6

I am getting intermittent deadlocks when using HttpClient to send http requests and sometimes they are never returning back to await SendAsync in my code. I was able to figure out the thread handling the request internally in HttpClient/HttpClientHandler for some reason has a SynchronizationContext during the times it is deadlocking. I would like to figure out how the thread getting used ends up with a SynchronizationContext, when normally they don't have one. I would assume that whatever object is causing this SynchronizationContext to be set is also blocking on the Thread, which is causing the deadlock.

Would I be able to see anything relevant in the TPL ETW events?

How can I troubleshoot this?



Edit 2: The place that I have been noticing these deadlocks is in a wcf ServiceContract(see code below) inside of a windows service.
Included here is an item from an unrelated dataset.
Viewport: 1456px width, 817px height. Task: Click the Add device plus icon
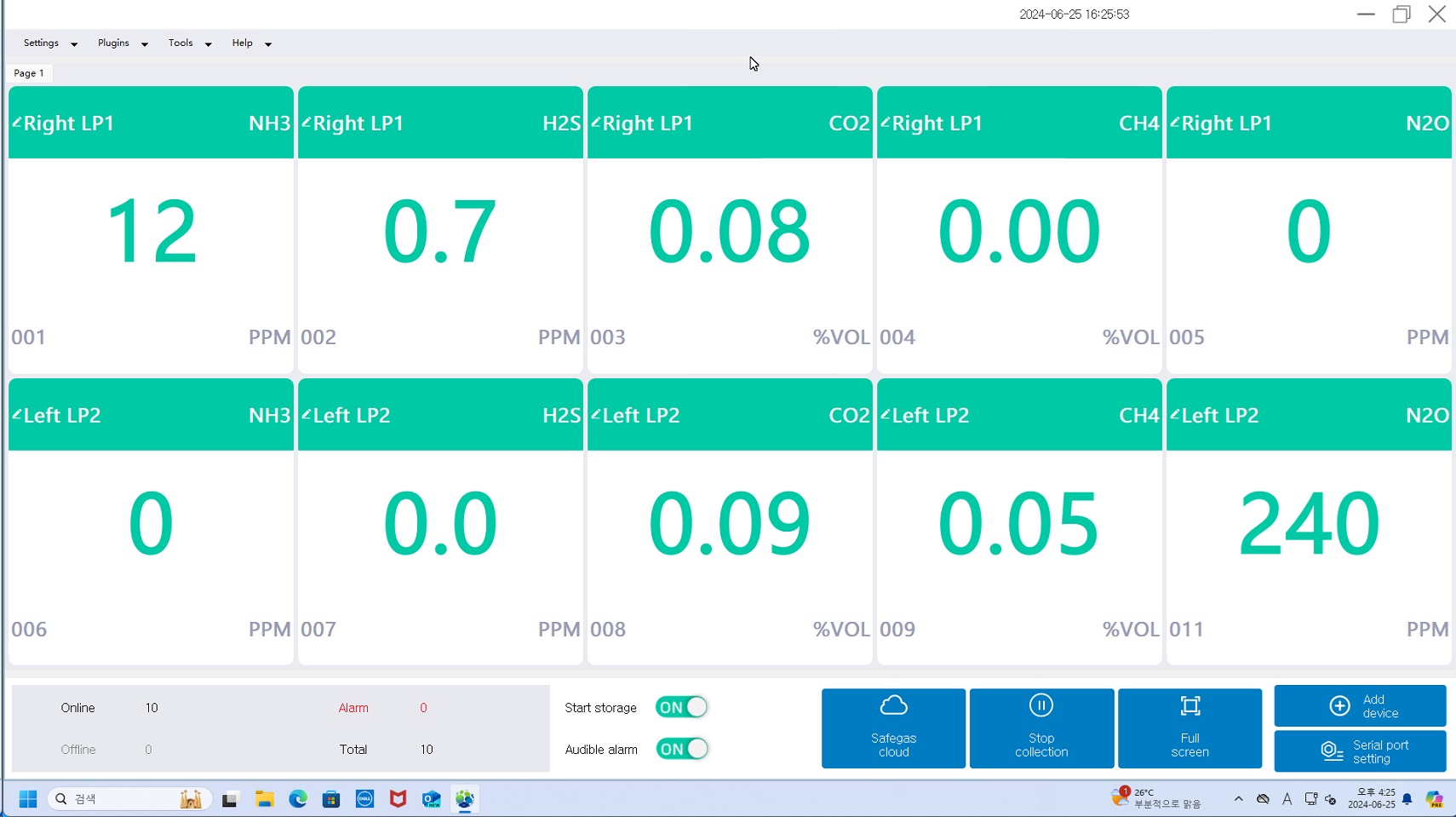pyautogui.click(x=1339, y=706)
The SynchronizationContext that is causing an issue is actually a WindowsFormsSynchronizationContext, which I assume is caused by some control getting created and not cleaned up properly (or something similar). I realize there almost certainly shouldn't be any windows forms stuff going on inside of a windows service, and I'm not saying I agree with how it's being used. However, I didn't write any of the code using it, and I can't just trivially go change all of the references.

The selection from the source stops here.